§ Try it
Quote every line of the data below as it stands, omitting pictures.

:: Supplied material

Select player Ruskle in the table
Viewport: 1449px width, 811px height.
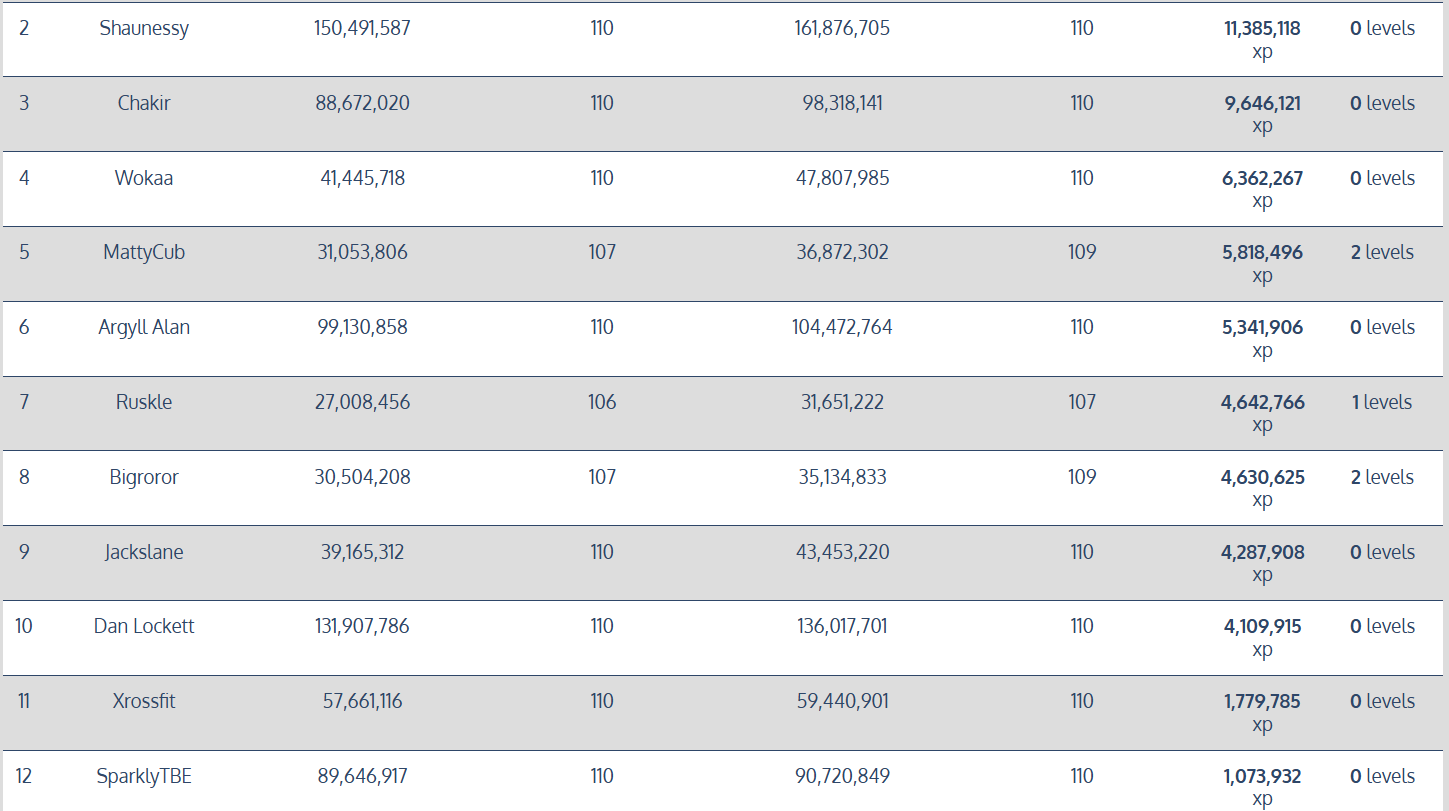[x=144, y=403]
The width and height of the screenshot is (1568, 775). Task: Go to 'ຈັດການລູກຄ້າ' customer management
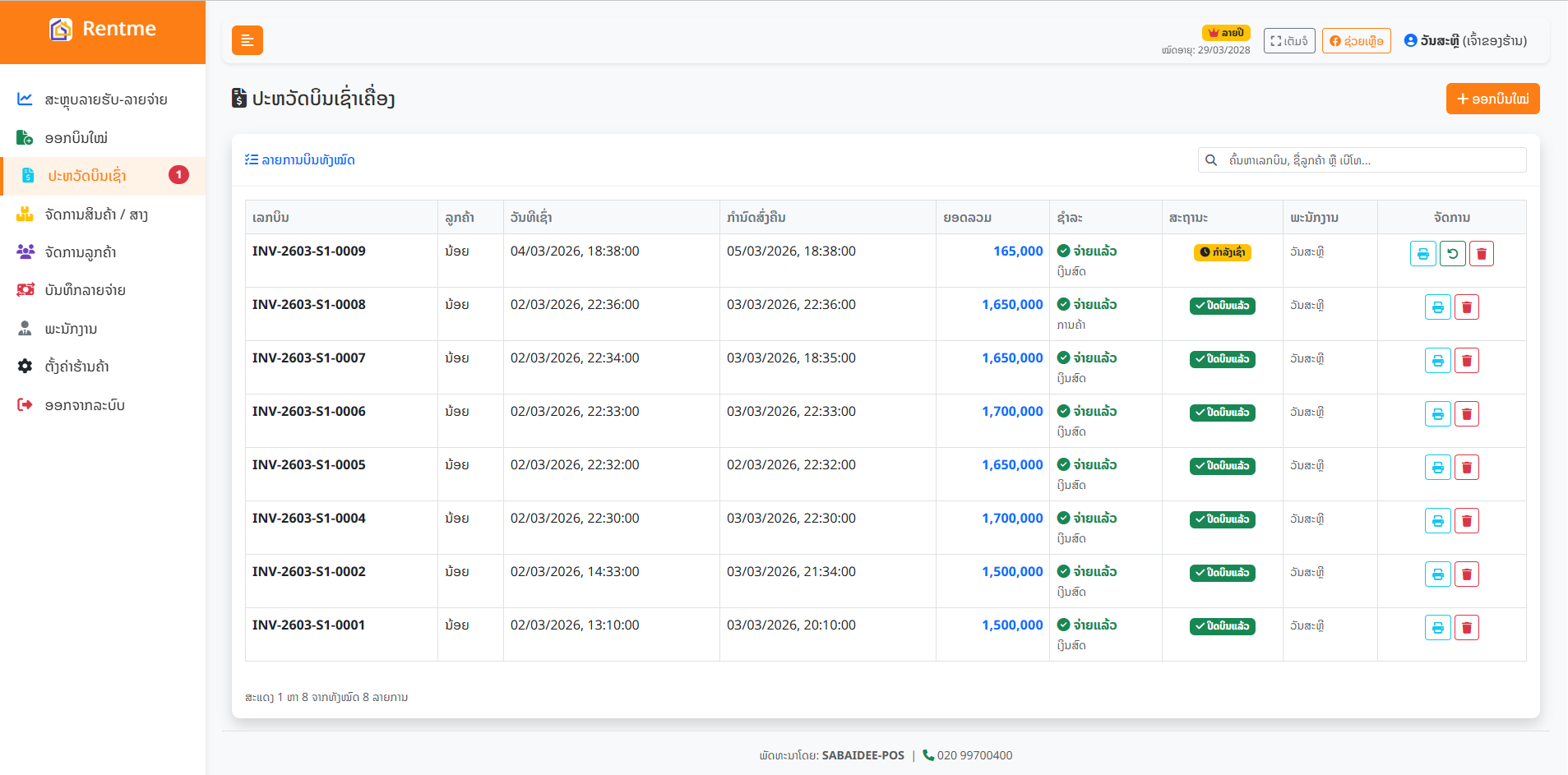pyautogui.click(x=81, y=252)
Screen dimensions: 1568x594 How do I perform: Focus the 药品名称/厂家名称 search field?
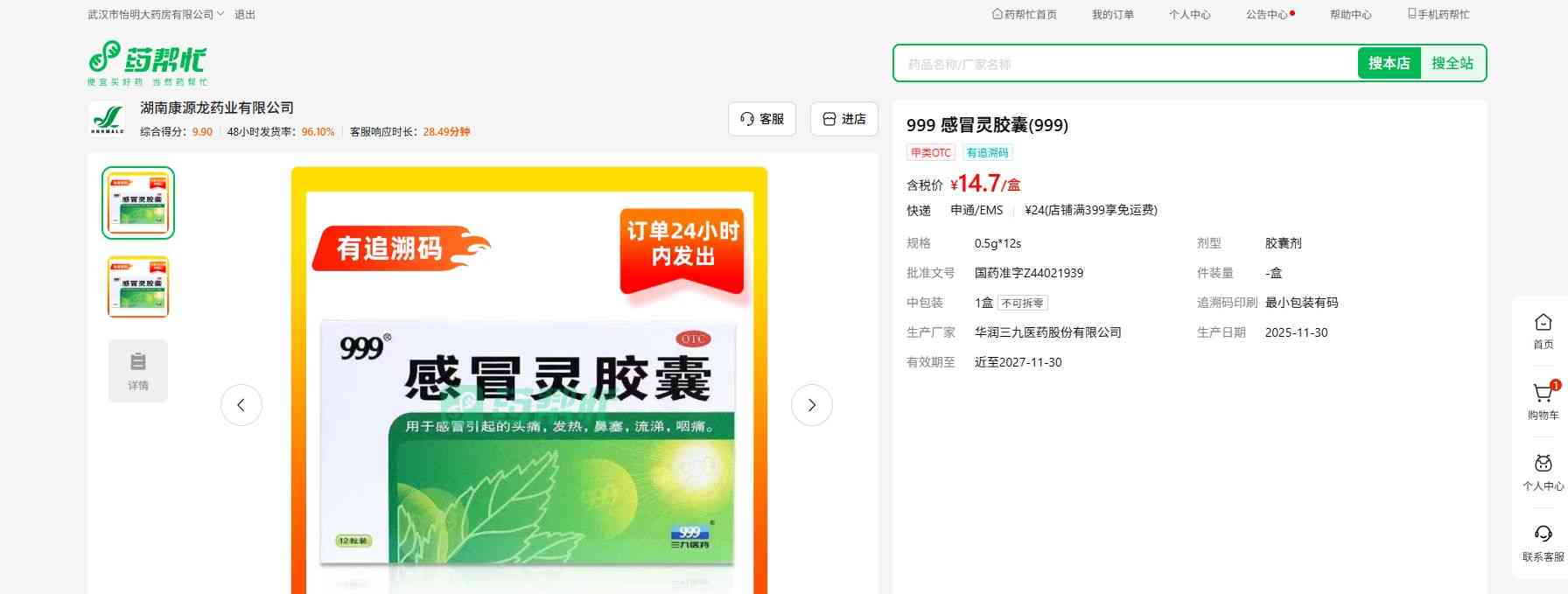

::::

§ Answer to the problem
Select player Ruskle in the table
Viewport: 1449px width, 811px height.
[x=144, y=403]
The width and height of the screenshot is (1568, 775). Task: Go to 'ຈັດການລູກຄ້າ' customer management
pyautogui.click(x=81, y=252)
Screen dimensions: 1568x594 How do I perform: Focus the 药品名称/厂家名称 search field?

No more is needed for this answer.